From Barbell Films, the rise and dramatic fall of Eugen Sandow's fitness empire and gym chain. With insights from Brainstorm author, Dr Conor Heffernan
Customers purchased spring-grip dumbbells or 'developers,’ simple metal handles joined by coiled springs, and a printed chart to measure chest, arm, thigh and waist. They compared their numbers with Sandow’s ‘ideal proportions," said to match the Apollo Belvedere statue. Followers could mail progress photographs for assessment, and the most impressive appeared in Sandow's Magazine of Physical Culture.

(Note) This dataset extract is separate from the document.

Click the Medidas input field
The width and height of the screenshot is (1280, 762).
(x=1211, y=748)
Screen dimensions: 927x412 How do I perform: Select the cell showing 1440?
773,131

As historian David Chapman notes in Sandow the Magnificent, earlier strongmen such as Professor David L. Dowd had already used photographs and correspondence lessons in the 1880s, but Sandow scaled the idea through mass marketing. His followers treated exercise as a moral duty as much as a pastime. To sculpt the body through daily training was to display order and willpower. The camera became a witness to self-control.
Metrics and morality
Victorian society was obsessed with numbers. Scientists classified skulls, clerks tallied output and schools timed drills to the second. Sandow’s charts fitted perfectly into this world. They made the body measurable. Strength could be counted and compared.
He told readers that health followed scientific law and his books promised perfection through routine, diet and moderation. Alongside dumbbells and rubber expanders he sold a cocoa-based supplement called Plasmon. Each product included a measurement chart and moral guidance. As I explain in When Fitness Went Global, Sandow’s business blended commerce and virtue. Buying his equipment meant joining a disciplined community.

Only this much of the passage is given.